--- start DATASET ROWS ---
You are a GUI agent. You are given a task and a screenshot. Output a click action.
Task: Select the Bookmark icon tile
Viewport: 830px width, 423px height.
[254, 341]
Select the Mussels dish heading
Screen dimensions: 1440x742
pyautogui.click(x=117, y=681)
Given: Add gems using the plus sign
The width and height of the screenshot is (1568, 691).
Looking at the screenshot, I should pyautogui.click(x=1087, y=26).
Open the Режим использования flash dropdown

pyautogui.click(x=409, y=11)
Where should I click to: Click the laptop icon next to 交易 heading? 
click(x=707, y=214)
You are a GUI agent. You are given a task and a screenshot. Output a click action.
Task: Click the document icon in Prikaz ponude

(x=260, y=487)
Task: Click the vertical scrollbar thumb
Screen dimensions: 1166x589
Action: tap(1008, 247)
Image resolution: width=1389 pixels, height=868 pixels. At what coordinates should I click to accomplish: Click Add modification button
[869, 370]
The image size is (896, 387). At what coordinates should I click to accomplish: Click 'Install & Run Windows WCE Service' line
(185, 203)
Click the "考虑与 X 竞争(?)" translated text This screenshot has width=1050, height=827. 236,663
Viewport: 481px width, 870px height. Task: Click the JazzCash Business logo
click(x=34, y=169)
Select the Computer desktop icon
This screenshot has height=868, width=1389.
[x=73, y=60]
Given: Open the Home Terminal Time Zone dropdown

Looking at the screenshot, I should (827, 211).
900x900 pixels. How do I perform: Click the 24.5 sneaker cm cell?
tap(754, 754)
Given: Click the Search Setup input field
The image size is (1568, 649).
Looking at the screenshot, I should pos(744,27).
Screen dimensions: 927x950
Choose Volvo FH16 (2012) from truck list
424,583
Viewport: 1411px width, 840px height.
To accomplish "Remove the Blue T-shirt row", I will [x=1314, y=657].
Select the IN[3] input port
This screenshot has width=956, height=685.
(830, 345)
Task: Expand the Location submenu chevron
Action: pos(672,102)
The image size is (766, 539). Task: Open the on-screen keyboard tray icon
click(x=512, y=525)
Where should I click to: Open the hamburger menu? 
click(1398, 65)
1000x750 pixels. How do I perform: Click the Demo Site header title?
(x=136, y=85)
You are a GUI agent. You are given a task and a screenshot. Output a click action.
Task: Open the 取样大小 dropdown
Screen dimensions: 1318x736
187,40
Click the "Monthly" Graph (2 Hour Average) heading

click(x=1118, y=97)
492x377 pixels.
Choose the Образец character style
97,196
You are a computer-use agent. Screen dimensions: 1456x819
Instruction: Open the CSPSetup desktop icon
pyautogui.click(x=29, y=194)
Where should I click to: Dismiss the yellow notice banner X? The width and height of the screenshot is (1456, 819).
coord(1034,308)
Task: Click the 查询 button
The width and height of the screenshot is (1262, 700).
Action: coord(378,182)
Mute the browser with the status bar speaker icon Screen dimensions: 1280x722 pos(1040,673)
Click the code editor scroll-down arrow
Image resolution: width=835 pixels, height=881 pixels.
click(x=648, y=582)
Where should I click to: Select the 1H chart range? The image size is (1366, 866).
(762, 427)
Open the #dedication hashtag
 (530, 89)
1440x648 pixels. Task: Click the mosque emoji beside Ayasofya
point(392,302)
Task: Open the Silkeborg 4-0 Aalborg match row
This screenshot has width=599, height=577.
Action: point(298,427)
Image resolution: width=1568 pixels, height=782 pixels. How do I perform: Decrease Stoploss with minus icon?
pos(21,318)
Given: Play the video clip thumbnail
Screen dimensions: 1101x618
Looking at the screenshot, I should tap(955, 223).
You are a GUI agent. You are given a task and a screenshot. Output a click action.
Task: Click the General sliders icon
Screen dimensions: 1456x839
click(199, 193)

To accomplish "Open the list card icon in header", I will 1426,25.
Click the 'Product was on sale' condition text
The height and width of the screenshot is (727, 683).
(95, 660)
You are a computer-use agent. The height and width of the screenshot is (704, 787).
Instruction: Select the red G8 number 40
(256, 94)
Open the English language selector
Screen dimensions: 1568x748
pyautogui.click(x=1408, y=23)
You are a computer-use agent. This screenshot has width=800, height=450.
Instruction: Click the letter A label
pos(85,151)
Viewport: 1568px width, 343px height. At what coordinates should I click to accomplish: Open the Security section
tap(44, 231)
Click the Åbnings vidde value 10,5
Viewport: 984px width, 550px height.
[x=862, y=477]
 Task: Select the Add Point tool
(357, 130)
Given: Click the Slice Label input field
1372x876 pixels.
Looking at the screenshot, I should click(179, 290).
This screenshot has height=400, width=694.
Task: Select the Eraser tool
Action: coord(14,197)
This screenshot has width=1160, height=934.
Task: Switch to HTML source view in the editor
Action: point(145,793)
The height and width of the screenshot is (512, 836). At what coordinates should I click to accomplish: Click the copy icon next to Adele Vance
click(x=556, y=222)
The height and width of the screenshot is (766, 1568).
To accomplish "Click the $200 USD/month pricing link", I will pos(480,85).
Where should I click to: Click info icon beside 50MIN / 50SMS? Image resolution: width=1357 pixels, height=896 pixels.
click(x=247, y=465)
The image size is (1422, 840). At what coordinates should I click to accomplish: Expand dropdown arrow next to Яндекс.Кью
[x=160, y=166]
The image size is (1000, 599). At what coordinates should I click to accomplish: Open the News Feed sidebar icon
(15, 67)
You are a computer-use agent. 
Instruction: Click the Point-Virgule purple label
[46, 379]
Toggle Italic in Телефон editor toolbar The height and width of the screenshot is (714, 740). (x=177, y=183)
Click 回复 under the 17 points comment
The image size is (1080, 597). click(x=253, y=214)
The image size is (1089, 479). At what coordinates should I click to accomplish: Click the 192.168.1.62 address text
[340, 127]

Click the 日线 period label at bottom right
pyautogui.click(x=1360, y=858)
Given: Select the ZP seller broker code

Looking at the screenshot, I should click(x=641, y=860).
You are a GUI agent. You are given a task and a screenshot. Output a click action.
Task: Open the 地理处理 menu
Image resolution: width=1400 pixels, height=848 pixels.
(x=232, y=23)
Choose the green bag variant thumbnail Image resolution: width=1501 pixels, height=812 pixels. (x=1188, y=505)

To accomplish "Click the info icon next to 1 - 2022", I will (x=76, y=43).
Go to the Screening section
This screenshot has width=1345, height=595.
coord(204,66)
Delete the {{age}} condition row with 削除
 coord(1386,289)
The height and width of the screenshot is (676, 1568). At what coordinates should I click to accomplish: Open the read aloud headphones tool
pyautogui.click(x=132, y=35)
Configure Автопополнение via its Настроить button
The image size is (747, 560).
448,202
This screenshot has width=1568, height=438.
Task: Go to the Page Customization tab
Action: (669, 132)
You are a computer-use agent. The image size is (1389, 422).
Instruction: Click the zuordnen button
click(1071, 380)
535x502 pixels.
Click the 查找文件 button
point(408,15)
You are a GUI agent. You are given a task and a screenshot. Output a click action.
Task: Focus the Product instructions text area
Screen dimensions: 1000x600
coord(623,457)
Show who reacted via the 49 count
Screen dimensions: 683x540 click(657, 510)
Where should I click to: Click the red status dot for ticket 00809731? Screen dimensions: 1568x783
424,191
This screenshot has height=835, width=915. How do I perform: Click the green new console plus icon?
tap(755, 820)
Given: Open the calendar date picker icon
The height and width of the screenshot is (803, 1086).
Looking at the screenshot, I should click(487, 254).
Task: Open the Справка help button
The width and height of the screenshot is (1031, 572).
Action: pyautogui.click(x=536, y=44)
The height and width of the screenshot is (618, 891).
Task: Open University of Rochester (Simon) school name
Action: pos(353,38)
--- end DATASET ROWS ---
__DIRECTION__.
Copy out every one of the entries above word for word, changing nothing.

__WRITTEN RESPONSE__.
You are a GUI agent. You are given a task and a screenshot. Output a click action.
Task: Select the Bookmark icon tile
Viewport: 830px width, 423px height.
[254, 341]
Select the Mussels dish heading
Screen dimensions: 1440x742
pyautogui.click(x=117, y=681)
Given: Add gems using the plus sign
The width and height of the screenshot is (1568, 691).
Looking at the screenshot, I should pyautogui.click(x=1087, y=26).
Open the Режим использования flash dropdown

pyautogui.click(x=409, y=11)
Where should I click to: Click the laptop icon next to 交易 heading? 
click(x=707, y=214)
You are a GUI agent. You are given a task and a screenshot. Output a click action.
Task: Click the document icon in Prikaz ponude

(x=260, y=487)
Task: Click the vertical scrollbar thumb
Screen dimensions: 1166x589
Action: tap(1008, 247)
Image resolution: width=1389 pixels, height=868 pixels. At what coordinates should I click to accomplish: Click Add modification button
[869, 370]
The image size is (896, 387). At what coordinates should I click to accomplish: Click 'Install & Run Windows WCE Service' line
(185, 203)
Click the "考虑与 X 竞争(?)" translated text This screenshot has width=1050, height=827. 236,663
Viewport: 481px width, 870px height. Task: Click the JazzCash Business logo
click(x=34, y=169)
Select the Computer desktop icon
This screenshot has height=868, width=1389.
[x=73, y=60]
Given: Open the Home Terminal Time Zone dropdown

Looking at the screenshot, I should (827, 211).
900x900 pixels. How do I perform: Click the 24.5 sneaker cm cell?
tap(754, 754)
Given: Click the Search Setup input field
The image size is (1568, 649).
Looking at the screenshot, I should pos(744,27).
Screen dimensions: 927x950
Choose Volvo FH16 (2012) from truck list
424,583
Viewport: 1411px width, 840px height.
To accomplish "Remove the Blue T-shirt row", I will [x=1314, y=657].
Select the IN[3] input port
This screenshot has width=956, height=685.
(830, 345)
Task: Expand the Location submenu chevron
Action: pos(672,102)
The image size is (766, 539). Task: Open the on-screen keyboard tray icon
click(x=512, y=525)
Where should I click to: Open the hamburger menu? 
click(1398, 65)
1000x750 pixels. How do I perform: Click the Demo Site header title?
(x=136, y=85)
You are a GUI agent. You are given a task and a screenshot. Output a click action.
Task: Open the 取样大小 dropdown
Screen dimensions: 1318x736
187,40
Click the "Monthly" Graph (2 Hour Average) heading

click(x=1118, y=97)
492x377 pixels.
Choose the Образец character style
97,196
You are a computer-use agent. Screen dimensions: 1456x819
Instruction: Open the CSPSetup desktop icon
pyautogui.click(x=29, y=194)
Where should I click to: Dismiss the yellow notice banner X? The width and height of the screenshot is (1456, 819).
coord(1034,308)
Task: Click the 查询 button
The width and height of the screenshot is (1262, 700).
Action: coord(378,182)
Mute the browser with the status bar speaker icon Screen dimensions: 1280x722 pos(1040,673)
Click the code editor scroll-down arrow
Image resolution: width=835 pixels, height=881 pixels.
click(x=648, y=582)
Where should I click to: Select the 1H chart range? The image size is (1366, 866).
(762, 427)
Open the #dedication hashtag
 (530, 89)
1440x648 pixels. Task: Click the mosque emoji beside Ayasofya
point(392,302)
Task: Open the Silkeborg 4-0 Aalborg match row
This screenshot has width=599, height=577.
Action: point(298,427)
Image resolution: width=1568 pixels, height=782 pixels. How do I perform: Decrease Stoploss with minus icon?
pos(21,318)
Given: Play the video clip thumbnail
Screen dimensions: 1101x618
Looking at the screenshot, I should tap(955, 223).
You are a GUI agent. You are given a task and a screenshot. Output a click action.
Task: Click the General sliders icon
Screen dimensions: 1456x839
click(199, 193)

To accomplish "Open the list card icon in header", I will 1426,25.
Click the 'Product was on sale' condition text
The height and width of the screenshot is (727, 683).
(95, 660)
You are a computer-use agent. The height and width of the screenshot is (704, 787).
Instruction: Select the red G8 number 40
(256, 94)
Open the English language selector
Screen dimensions: 1568x748
pyautogui.click(x=1408, y=23)
You are a computer-use agent. This screenshot has width=800, height=450.
Instruction: Click the letter A label
pos(85,151)
Viewport: 1568px width, 343px height. At what coordinates should I click to accomplish: Open the Security section
tap(44, 231)
Click the Åbnings vidde value 10,5
Viewport: 984px width, 550px height.
[x=862, y=477]
 Task: Select the Add Point tool
(357, 130)
Given: Click the Slice Label input field
1372x876 pixels.
Looking at the screenshot, I should click(179, 290).
This screenshot has height=400, width=694.
Task: Select the Eraser tool
Action: coord(14,197)
This screenshot has width=1160, height=934.
Task: Switch to HTML source view in the editor
Action: point(145,793)
The height and width of the screenshot is (512, 836). At what coordinates should I click to accomplish: Click the copy icon next to Adele Vance
click(x=556, y=222)
The height and width of the screenshot is (766, 1568).
To accomplish "Click the $200 USD/month pricing link", I will pos(480,85).
Where should I click to: Click info icon beside 50MIN / 50SMS? Image resolution: width=1357 pixels, height=896 pixels.
click(x=247, y=465)
The image size is (1422, 840). At what coordinates should I click to accomplish: Expand dropdown arrow next to Яндекс.Кью
[x=160, y=166]
The image size is (1000, 599). At what coordinates should I click to accomplish: Open the News Feed sidebar icon
(15, 67)
You are a computer-use agent. 
Instruction: Click the Point-Virgule purple label
[46, 379]
Toggle Italic in Телефон editor toolbar The height and width of the screenshot is (714, 740). (x=177, y=183)
Click 回复 under the 17 points comment
The image size is (1080, 597). click(x=253, y=214)
The image size is (1089, 479). At what coordinates should I click to accomplish: Click the 192.168.1.62 address text
[340, 127]

Click the 日线 period label at bottom right
pyautogui.click(x=1360, y=858)
Given: Select the ZP seller broker code

Looking at the screenshot, I should click(x=641, y=860).
You are a GUI agent. You are given a task and a screenshot. Output a click action.
Task: Open the 地理处理 menu
Image resolution: width=1400 pixels, height=848 pixels.
(x=232, y=23)
Choose the green bag variant thumbnail Image resolution: width=1501 pixels, height=812 pixels. (x=1188, y=505)

To accomplish "Click the info icon next to 1 - 2022", I will (x=76, y=43).
Go to the Screening section
This screenshot has width=1345, height=595.
coord(204,66)
Delete the {{age}} condition row with 削除
 coord(1386,289)
The height and width of the screenshot is (676, 1568). At what coordinates should I click to accomplish: Open the read aloud headphones tool
pyautogui.click(x=132, y=35)
Configure Автопополнение via its Настроить button
The image size is (747, 560).
448,202
This screenshot has width=1568, height=438.
Task: Go to the Page Customization tab
Action: (669, 132)
You are a computer-use agent. The image size is (1389, 422).
Instruction: Click the zuordnen button
click(1071, 380)
535x502 pixels.
Click the 查找文件 button
point(408,15)
You are a GUI agent. You are given a task and a screenshot. Output a click action.
Task: Focus the Product instructions text area
Screen dimensions: 1000x600
coord(623,457)
Show who reacted via the 49 count
Screen dimensions: 683x540 click(657, 510)
Where should I click to: Click the red status dot for ticket 00809731? Screen dimensions: 1568x783
424,191
This screenshot has height=835, width=915. How do I perform: Click the green new console plus icon?
tap(755, 820)
Given: Open the calendar date picker icon
The height and width of the screenshot is (803, 1086).
Looking at the screenshot, I should click(487, 254).
Task: Open the Справка help button
The width and height of the screenshot is (1031, 572).
Action: pyautogui.click(x=536, y=44)
The height and width of the screenshot is (618, 891).
Task: Open University of Rochester (Simon) school name
Action: pos(353,38)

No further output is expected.